What are the difference between the two formulas?

Answer 1

The first one applies to the case where $\Vert\alpha'(s)\Vert=1$.

The second one applies generally.

Let's use the first one, $\alpha''(s)$, as the definition of the curvature.
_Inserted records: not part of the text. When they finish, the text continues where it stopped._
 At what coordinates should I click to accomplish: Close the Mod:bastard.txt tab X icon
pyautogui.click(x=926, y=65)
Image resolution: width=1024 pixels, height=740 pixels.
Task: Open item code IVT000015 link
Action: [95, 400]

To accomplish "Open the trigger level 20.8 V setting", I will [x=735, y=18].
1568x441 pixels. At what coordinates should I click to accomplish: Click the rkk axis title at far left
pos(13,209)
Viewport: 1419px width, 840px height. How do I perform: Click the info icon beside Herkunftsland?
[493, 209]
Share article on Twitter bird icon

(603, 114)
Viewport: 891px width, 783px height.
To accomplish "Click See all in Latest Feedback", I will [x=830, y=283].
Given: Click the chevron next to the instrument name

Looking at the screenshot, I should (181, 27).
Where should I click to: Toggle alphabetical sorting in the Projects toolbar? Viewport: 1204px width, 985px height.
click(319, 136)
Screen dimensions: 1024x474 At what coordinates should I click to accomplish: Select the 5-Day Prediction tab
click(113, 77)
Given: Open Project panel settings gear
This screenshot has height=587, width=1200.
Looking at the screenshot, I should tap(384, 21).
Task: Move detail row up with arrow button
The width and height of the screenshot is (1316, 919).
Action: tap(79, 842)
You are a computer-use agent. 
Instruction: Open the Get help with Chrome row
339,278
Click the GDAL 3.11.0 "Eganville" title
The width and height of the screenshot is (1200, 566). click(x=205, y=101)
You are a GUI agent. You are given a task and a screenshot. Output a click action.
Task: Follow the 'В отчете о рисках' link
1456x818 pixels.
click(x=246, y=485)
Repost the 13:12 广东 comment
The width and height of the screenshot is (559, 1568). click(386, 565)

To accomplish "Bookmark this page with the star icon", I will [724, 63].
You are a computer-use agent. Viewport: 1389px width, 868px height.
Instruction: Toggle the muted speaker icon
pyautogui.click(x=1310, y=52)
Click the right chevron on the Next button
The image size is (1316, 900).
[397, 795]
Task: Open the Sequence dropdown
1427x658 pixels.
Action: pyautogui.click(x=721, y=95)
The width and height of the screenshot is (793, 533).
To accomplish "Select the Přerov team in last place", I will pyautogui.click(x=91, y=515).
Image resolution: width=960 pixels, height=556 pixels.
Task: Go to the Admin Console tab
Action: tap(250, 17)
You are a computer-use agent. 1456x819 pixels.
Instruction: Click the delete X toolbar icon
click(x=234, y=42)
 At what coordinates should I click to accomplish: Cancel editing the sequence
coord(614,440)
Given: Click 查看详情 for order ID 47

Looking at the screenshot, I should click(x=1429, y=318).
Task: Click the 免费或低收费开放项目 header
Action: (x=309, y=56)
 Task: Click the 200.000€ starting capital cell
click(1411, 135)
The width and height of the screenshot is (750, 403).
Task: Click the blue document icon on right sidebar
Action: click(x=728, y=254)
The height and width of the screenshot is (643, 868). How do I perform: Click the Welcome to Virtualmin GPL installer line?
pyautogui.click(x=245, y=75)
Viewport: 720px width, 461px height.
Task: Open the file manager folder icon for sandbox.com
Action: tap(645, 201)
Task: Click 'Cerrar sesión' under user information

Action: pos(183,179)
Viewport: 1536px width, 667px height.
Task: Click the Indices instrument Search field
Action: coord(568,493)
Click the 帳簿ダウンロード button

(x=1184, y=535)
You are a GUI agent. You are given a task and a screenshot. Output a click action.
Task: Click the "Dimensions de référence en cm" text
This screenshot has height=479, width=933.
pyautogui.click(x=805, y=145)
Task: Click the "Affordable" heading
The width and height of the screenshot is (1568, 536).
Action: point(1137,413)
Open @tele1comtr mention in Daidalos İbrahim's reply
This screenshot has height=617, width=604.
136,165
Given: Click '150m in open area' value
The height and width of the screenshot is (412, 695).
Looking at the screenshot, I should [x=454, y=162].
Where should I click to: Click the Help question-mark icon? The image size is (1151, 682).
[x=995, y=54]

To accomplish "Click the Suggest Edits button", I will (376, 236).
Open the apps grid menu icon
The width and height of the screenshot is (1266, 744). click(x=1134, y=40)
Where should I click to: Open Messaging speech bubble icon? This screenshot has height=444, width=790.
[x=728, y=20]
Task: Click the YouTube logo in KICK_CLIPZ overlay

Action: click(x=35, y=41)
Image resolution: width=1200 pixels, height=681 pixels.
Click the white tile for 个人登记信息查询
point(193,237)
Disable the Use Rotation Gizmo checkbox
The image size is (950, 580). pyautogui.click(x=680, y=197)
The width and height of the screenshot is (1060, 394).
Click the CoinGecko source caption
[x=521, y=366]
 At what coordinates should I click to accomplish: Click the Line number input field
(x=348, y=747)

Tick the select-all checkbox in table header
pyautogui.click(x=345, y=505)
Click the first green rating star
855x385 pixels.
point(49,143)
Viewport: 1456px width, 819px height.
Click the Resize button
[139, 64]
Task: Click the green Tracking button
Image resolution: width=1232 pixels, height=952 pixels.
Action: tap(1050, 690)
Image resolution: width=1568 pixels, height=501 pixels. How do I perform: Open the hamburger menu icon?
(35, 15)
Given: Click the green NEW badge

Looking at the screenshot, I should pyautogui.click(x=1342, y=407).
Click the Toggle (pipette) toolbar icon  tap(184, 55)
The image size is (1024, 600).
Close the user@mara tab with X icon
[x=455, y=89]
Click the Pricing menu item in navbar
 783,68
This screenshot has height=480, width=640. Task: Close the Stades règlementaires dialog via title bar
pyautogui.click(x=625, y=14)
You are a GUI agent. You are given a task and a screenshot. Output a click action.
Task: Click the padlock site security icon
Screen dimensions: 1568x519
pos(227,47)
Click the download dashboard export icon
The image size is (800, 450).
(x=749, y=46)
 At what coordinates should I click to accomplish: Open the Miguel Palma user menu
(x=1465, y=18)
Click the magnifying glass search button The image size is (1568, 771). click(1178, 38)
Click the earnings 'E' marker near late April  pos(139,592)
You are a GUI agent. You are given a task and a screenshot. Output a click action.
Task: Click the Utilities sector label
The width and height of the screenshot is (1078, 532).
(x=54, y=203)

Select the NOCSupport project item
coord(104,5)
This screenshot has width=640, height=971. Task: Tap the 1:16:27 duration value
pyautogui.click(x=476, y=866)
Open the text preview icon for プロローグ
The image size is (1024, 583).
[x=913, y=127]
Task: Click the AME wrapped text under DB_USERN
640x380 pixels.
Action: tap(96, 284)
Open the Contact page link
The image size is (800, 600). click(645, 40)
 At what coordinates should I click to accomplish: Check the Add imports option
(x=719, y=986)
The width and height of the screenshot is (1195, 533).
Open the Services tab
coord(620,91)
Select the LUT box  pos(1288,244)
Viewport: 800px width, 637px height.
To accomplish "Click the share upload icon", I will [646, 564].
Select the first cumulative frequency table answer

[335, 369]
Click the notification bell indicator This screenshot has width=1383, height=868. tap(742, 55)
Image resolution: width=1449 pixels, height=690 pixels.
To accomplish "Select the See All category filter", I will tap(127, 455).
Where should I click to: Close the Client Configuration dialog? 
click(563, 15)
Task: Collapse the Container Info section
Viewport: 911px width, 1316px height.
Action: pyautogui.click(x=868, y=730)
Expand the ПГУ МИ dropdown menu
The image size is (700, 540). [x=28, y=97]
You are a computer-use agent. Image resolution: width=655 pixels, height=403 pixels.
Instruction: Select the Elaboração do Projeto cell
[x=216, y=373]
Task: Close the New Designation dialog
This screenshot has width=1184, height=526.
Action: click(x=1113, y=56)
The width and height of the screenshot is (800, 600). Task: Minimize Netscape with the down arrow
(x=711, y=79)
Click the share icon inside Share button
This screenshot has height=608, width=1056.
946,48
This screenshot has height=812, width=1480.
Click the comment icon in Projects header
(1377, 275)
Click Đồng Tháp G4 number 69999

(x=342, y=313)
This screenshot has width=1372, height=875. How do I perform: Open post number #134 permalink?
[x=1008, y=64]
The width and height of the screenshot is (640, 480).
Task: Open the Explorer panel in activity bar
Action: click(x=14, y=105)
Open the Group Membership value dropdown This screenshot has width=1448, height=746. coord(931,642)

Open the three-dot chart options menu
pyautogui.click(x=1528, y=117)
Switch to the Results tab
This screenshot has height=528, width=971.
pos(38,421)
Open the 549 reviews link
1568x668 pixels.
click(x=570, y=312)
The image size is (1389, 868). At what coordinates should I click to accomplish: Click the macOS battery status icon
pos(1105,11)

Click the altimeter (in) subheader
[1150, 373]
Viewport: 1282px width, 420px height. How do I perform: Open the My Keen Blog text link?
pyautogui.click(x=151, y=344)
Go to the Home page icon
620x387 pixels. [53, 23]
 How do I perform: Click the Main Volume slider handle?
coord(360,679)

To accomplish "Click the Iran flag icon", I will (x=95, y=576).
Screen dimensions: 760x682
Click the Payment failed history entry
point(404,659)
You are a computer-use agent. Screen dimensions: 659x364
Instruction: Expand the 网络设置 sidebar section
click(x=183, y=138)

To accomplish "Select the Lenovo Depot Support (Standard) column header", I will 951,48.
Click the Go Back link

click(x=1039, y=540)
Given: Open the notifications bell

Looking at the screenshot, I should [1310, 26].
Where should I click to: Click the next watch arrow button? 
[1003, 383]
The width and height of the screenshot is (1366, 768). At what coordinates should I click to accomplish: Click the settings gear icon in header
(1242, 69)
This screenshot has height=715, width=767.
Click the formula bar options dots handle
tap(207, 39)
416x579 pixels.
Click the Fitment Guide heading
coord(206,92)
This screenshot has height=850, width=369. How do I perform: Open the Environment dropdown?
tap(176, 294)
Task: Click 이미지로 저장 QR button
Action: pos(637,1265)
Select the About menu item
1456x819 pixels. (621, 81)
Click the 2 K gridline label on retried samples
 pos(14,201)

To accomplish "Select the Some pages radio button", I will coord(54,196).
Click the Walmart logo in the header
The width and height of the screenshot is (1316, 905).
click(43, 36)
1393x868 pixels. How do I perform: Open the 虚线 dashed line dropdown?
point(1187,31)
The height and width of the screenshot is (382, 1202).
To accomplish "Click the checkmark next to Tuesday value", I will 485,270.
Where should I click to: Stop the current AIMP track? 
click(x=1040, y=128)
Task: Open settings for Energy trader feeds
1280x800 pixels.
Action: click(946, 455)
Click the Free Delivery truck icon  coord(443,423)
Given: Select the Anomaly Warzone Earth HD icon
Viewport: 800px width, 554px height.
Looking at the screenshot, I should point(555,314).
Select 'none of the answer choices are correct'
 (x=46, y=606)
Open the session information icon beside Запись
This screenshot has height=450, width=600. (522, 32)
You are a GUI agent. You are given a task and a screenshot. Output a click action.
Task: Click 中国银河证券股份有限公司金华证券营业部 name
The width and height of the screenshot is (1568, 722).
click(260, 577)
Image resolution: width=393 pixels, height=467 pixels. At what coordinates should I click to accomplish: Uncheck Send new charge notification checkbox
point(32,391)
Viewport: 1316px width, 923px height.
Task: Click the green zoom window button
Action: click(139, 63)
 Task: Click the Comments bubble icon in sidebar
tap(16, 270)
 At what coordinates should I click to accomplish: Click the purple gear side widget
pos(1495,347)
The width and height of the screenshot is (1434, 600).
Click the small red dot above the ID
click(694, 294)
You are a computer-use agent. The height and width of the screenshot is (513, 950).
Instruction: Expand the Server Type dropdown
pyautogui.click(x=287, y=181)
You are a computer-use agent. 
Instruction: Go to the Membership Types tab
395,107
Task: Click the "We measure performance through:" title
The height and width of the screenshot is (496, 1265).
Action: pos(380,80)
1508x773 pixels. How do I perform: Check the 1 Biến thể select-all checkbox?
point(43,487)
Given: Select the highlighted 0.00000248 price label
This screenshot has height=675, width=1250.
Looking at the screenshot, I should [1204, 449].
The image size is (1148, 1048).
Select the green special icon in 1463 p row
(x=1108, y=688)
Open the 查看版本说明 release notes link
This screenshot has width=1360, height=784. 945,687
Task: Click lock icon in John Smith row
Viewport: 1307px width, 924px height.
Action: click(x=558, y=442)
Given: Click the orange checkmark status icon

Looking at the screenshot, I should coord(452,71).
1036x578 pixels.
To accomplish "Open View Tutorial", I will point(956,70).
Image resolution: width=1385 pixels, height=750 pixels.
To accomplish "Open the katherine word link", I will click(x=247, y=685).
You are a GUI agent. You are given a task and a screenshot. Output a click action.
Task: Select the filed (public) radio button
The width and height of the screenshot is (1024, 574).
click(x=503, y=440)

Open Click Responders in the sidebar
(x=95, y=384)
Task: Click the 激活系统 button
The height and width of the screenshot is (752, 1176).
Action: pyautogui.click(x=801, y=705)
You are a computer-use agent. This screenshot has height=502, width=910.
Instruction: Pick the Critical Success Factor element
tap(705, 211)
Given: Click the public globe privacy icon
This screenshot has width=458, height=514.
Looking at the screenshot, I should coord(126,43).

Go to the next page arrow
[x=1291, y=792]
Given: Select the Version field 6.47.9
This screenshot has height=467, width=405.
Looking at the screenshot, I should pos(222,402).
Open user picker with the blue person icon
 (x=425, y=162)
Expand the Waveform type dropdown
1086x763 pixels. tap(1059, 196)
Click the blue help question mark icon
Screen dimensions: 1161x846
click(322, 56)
If $\Vert\alpha'(s)\Vert=1$, look at $\alpha(s(t))$ for some $s(t)$. Then $$ \frac{d}{dt}\alpha(s(t)) = s'(t)\cdot\alpha'(s(t)) $$ and $$ \left(\frac{d}{dt}\right)^2\alpha(s(t)) = s''(t)\cdot\alpha'(s(t)) + s'(t)^2\cdot\alpha''(s(t)). $$ In the plane, $$ \det\left(\frac{d}{dt}\alpha(s(t)),\left(\frac{d}{dt}\right)^2\alpha(s(t))\right) = |s'(t)|^3\cdot\Vert\alpha''(s(t))\Vert, $$ while in 3-dimensional space you'd express the same using the cross-product, $$ \left\Vert\frac{d}{dt}\alpha(s(t))\times\left(\frac{d}{dt}\right)^2\alpha(s(t))\right\Vert = |s'(t)|^3\cdot\Vert\alpha''(s(t))\Vert, $$ and then divide this by $|s'(t)|^3$ where $|s'(t)|=\Vert d\alpha(s(t))/dt\Vert$.